begin Exercise materials

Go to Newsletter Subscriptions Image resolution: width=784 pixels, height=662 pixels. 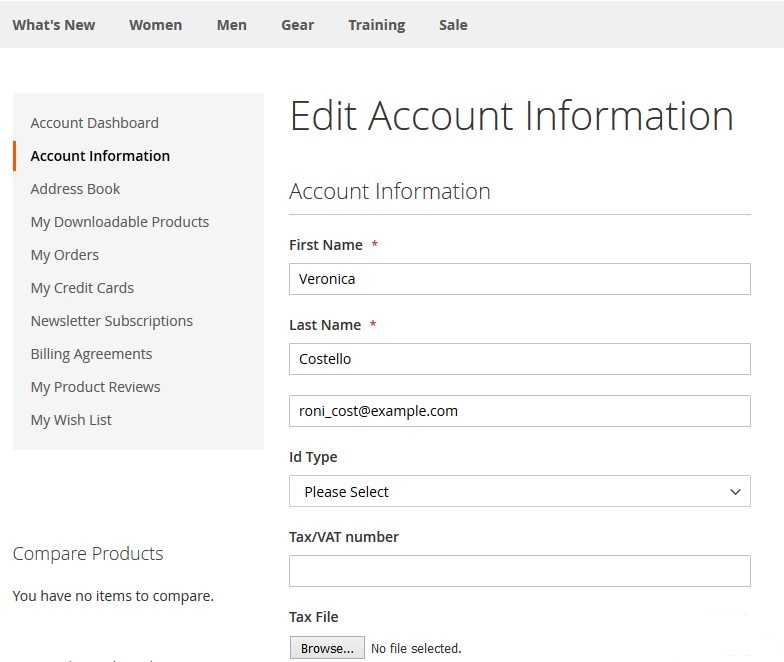click(x=111, y=321)
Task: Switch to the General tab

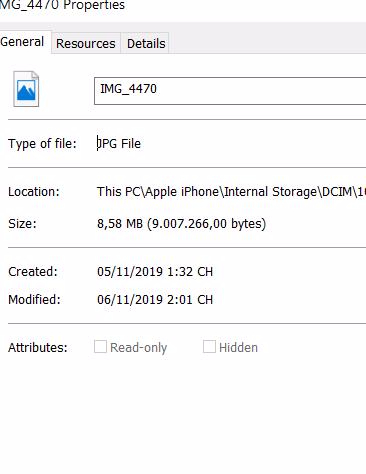Action: tap(24, 42)
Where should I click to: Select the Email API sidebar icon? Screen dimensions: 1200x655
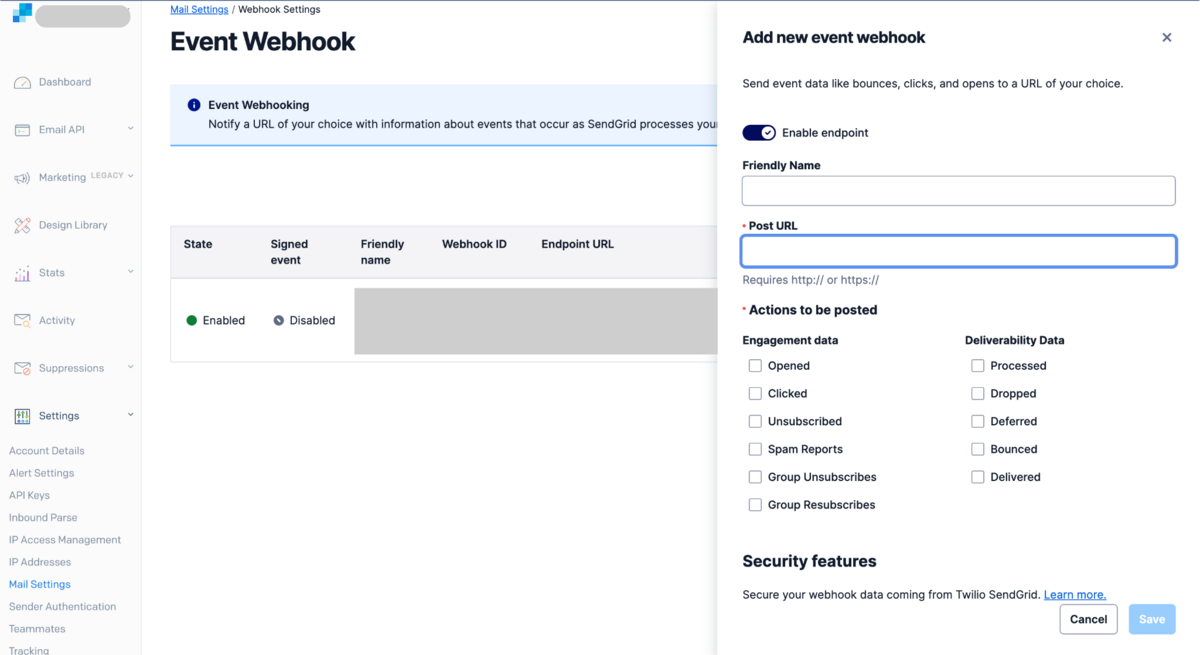click(x=22, y=129)
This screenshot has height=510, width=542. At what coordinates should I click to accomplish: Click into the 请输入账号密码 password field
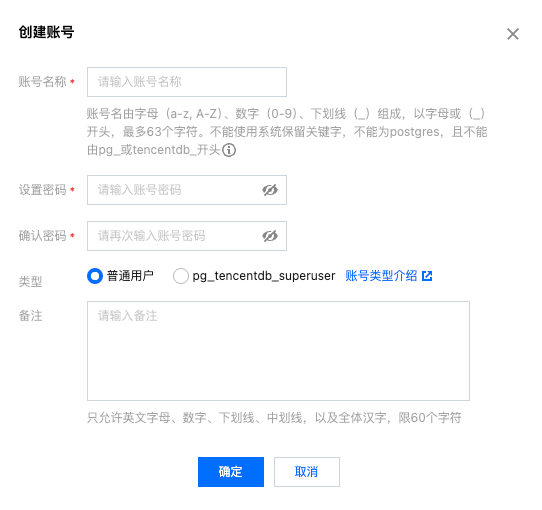pos(187,190)
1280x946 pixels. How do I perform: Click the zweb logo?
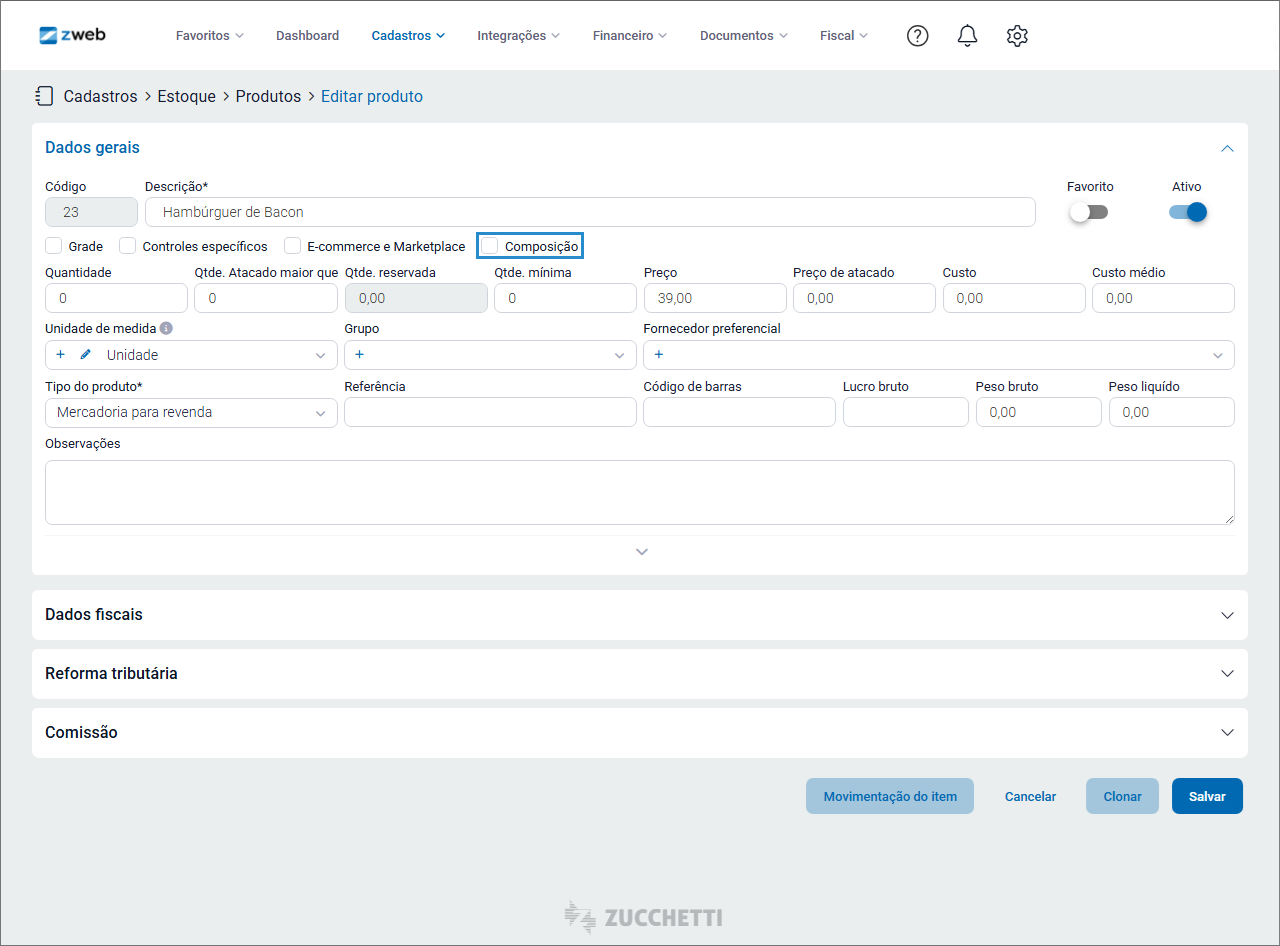coord(72,35)
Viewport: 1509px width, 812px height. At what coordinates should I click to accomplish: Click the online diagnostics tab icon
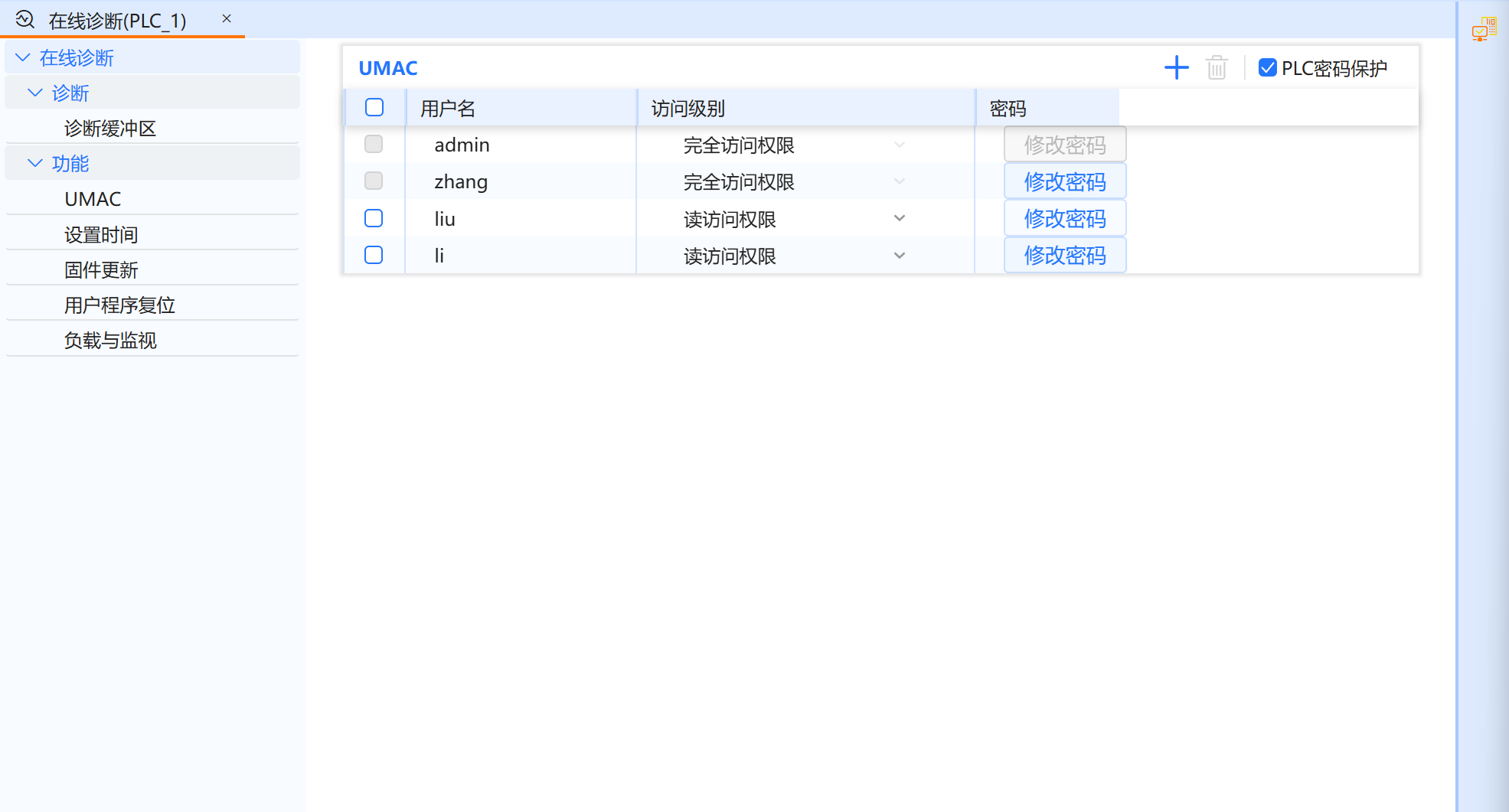[25, 19]
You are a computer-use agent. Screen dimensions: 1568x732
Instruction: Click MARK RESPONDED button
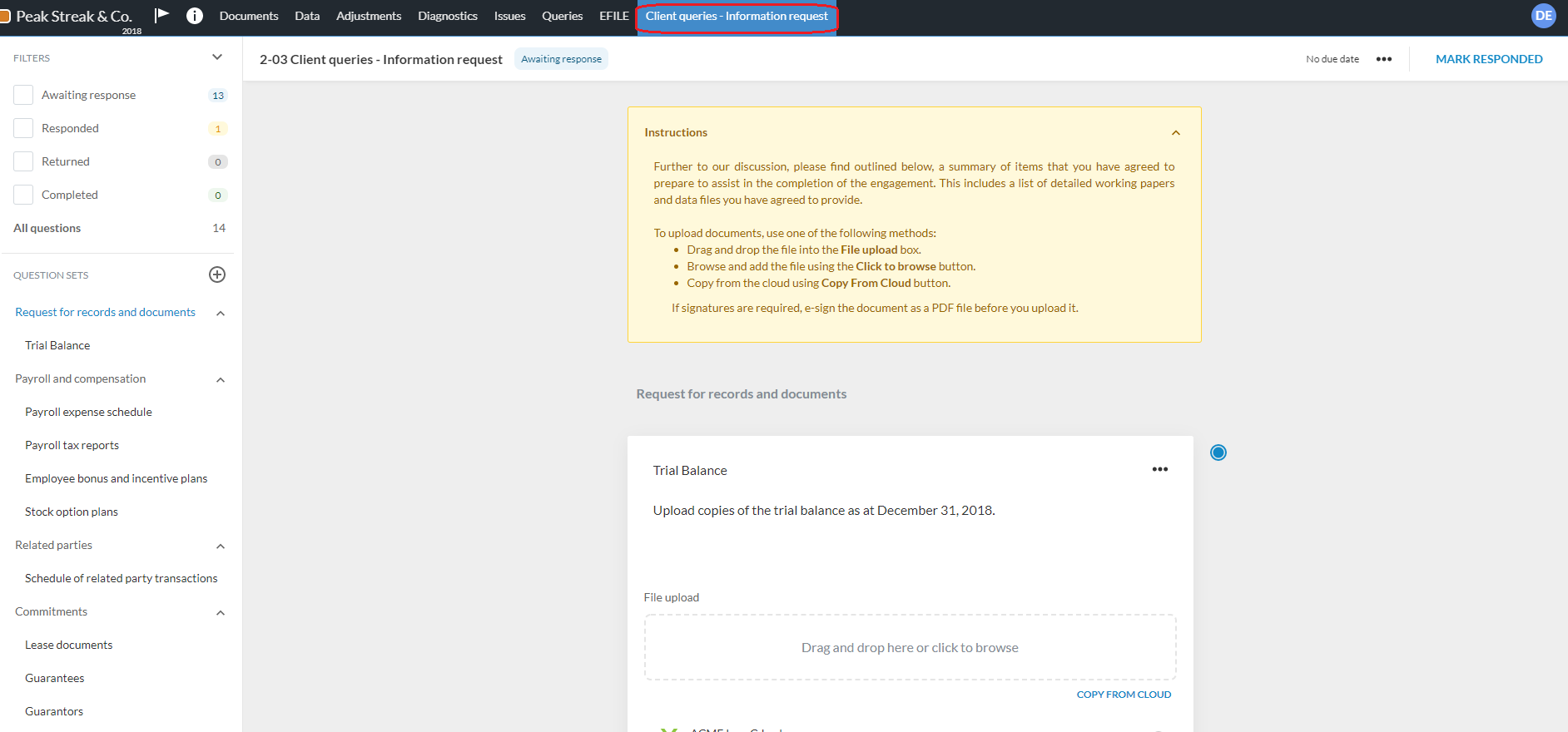[x=1488, y=59]
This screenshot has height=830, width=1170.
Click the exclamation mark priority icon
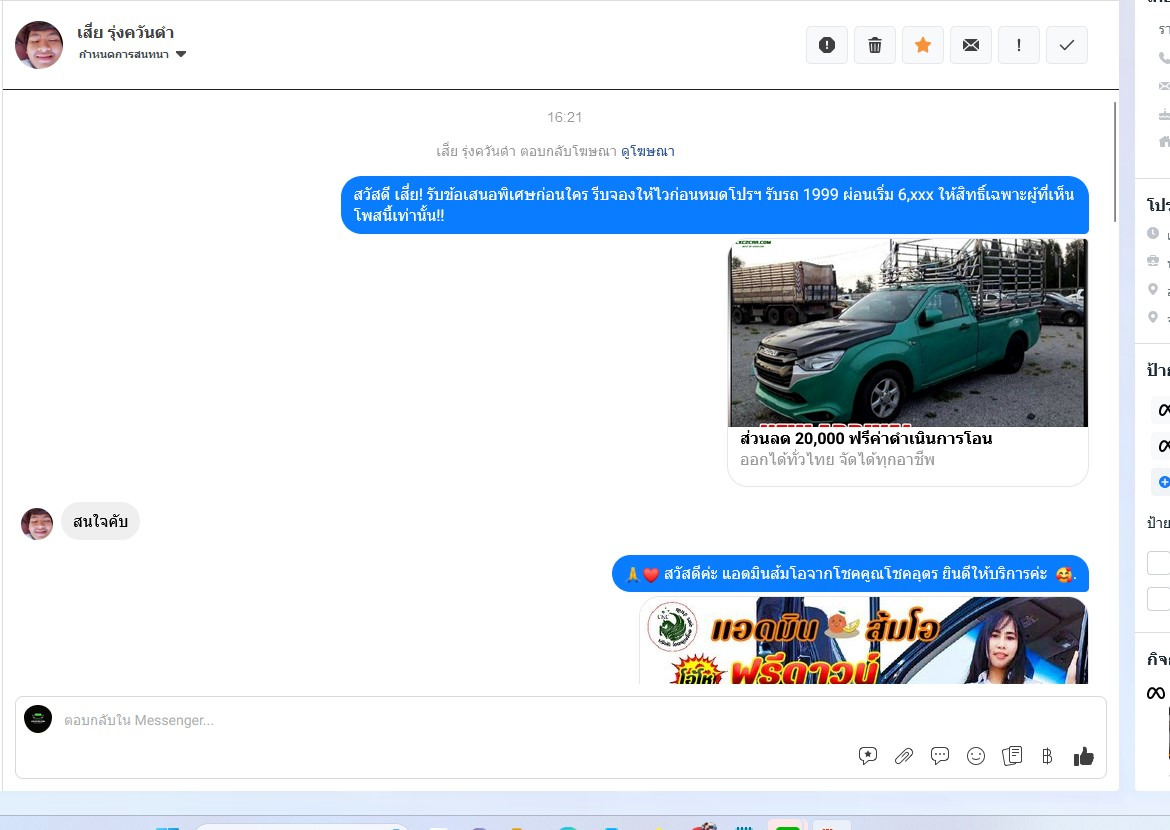click(1018, 45)
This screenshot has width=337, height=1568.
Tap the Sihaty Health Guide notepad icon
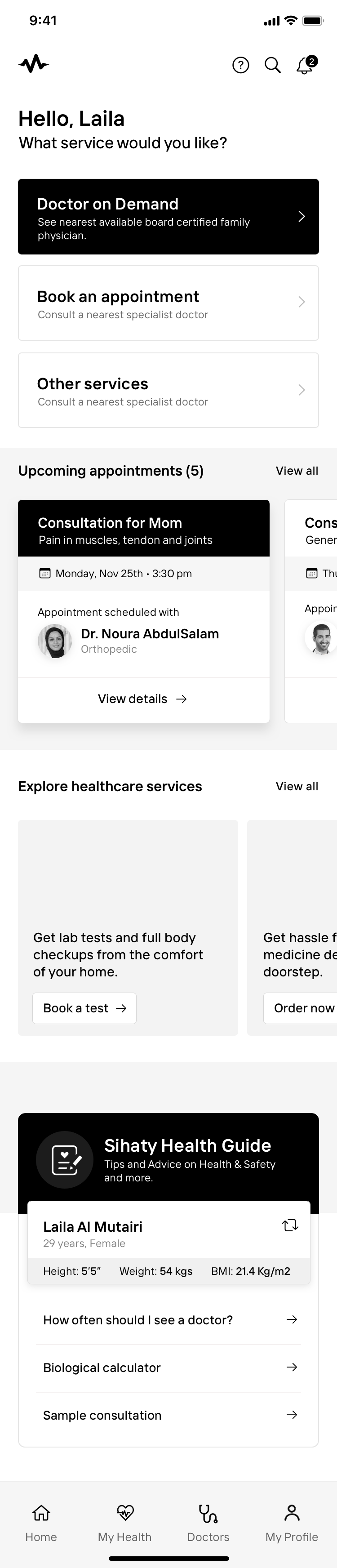coord(65,1159)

end Exercise materials

-- Written task --
Output the lines as a Markdown table with columns Row and Text, leaving out blank lines and the pictures. Begin at the line that has "Task: Switch to the General tab" and stop after the final line above.

-- Exercise solution --
| Row | Text |
|---|---|
| 1 | Task: Switch to the General tab |
| 2 | Action: tap(24, 42) |
| 3 | Where should I click to: Select the Email API sidebar icon? Screen dimensions: 1200x655 |
| 4 | click(x=22, y=129) |
| 5 | This screenshot has height=510, width=542. At what coordinates should I click to accomplish: Click into the 请输入账号密码 password field |
| 6 | pos(187,190) |
| 7 | 1280x946 pixels. How do I perform: Click the zweb logo? |
| 8 | coord(72,35) |
| 9 | Viewport: 1509px width, 812px height. At what coordinates should I click to accomplish: Click the online diagnostics tab icon |
| 10 | [25, 19] |
| 11 | You are a computer-use agent. Screen dimensions: 1568x732 |
| 12 | Instruction: Click MARK RESPONDED button |
| 13 | [x=1488, y=59] |
| 14 | This screenshot has height=830, width=1170. |
| 15 | Click the exclamation mark priority icon |
| 16 | click(1018, 45) |
| 17 | This screenshot has width=337, height=1568. |
| 18 | Tap the Sihaty Health Guide notepad icon |
| 19 | coord(65,1159) |